INTRINSIC VALUE OPPORTUNITY 15
The Intrinsic Value Opportunity 15 strategy mirrors the Intrinsic Value Opportunity strategy above,
except the list of holdings selected is further reduced to the top 5 names in each of the three qualities
(market acceptance, balance sheet strength, or income statement strength), resulting in a portfolio of
approximately 15 holdings. The portfolio is rebalanced at the same time of the Intrinsic Value
Opportunity Accounts, but the trades for this strategy may not be executed in the same block of those
accounts. It is not required to be diversified by sector and is considered a concentrated aggressive
application of the price to intrinsic value discipline.
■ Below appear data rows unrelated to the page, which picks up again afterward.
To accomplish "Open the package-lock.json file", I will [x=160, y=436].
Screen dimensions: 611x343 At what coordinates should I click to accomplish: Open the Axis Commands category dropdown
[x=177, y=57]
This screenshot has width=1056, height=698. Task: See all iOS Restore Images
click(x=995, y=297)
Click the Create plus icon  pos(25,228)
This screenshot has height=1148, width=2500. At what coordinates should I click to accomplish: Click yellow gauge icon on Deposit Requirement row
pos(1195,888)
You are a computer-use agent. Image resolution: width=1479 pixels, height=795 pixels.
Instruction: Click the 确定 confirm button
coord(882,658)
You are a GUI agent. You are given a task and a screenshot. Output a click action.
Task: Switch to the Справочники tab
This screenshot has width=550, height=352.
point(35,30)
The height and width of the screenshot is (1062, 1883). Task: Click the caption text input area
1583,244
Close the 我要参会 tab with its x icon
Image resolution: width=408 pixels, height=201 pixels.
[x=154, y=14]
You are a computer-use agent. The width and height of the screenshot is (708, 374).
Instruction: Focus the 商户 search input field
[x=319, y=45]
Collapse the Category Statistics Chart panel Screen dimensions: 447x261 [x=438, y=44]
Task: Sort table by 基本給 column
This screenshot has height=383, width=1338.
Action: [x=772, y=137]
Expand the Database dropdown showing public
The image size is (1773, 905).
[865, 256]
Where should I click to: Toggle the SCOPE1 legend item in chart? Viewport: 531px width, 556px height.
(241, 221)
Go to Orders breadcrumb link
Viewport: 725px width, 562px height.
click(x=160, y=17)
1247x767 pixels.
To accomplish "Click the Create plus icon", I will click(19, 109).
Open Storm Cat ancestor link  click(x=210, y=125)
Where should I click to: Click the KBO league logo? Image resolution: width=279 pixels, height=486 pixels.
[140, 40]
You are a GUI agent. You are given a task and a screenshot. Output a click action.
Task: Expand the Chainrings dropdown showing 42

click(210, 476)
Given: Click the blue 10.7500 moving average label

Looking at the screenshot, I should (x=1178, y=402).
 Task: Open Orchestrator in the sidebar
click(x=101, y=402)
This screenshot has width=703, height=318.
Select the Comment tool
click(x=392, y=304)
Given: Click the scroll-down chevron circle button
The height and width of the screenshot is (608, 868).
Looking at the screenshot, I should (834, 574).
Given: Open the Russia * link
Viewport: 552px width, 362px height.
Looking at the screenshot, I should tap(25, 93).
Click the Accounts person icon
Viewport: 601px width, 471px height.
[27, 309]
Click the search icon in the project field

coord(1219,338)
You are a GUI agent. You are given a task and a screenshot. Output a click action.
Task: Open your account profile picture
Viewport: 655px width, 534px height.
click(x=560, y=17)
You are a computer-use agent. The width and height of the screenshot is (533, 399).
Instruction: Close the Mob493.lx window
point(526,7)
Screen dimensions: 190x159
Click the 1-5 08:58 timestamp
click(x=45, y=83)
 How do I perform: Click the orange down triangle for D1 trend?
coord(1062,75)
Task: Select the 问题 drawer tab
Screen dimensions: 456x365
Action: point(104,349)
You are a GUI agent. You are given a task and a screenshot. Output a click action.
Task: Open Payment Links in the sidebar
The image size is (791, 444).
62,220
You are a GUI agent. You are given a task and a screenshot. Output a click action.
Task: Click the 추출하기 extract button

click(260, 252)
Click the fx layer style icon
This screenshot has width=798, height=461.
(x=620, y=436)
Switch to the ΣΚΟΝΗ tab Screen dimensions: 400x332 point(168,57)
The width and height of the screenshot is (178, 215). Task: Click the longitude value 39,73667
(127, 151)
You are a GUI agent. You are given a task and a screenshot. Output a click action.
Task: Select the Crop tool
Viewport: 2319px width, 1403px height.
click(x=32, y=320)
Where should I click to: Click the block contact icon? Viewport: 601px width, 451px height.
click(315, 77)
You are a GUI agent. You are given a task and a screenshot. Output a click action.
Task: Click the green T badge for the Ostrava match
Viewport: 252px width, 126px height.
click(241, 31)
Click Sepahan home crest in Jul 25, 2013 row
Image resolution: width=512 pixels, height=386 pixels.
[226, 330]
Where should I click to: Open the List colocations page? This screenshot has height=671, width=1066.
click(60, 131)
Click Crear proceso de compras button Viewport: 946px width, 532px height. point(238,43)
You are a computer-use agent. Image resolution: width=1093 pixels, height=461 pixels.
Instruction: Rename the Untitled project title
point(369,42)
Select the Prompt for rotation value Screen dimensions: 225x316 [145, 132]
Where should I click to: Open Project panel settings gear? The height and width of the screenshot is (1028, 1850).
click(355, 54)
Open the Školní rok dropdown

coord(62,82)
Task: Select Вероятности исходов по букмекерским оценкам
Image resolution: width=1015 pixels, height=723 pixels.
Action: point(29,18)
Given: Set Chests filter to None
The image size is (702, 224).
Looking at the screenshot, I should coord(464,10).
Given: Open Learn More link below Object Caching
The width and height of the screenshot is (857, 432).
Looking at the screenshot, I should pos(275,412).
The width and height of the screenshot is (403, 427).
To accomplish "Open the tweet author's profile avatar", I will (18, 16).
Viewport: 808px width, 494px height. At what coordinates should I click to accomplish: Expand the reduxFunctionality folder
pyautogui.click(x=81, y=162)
This strategy was initially applied solely to individual
accounts of officers of TAM.
INTERNATIONAL INTRINSIC VALUE OPPORTUNITY
The International Intrinsic Value Opportunity strategy employs our core Price to Intrinsic Value
discipline to manage a portfolio using a rules based process. We use the largest 400 U.S traded
securities of Internationally domiciled companies in our Master List as the source for our stocks in the
fund, and screen for the most attractively valued names in that universe. This first screen results in a
pool of about 134 stocks that we use as our base group. We then screen for those stocks that have
one of three additional qualities, market acceptance (as measured by technical indicators), balance
sheet strength (financial ratio oriented to measuring return to shareholder) or income statement
strength (as measured by ratio of profitability). Once we have our list of companies with these
attributes, we review the inputs into each component of the screen to ensure their accuracy. The
portfolio is rebalanced every 3 months and typically results in approximately 30 holdings. It is not
required to be diversified by sector, and should be considered a more sector concentrated, aggressive
application of the price to intrinsic value discipline.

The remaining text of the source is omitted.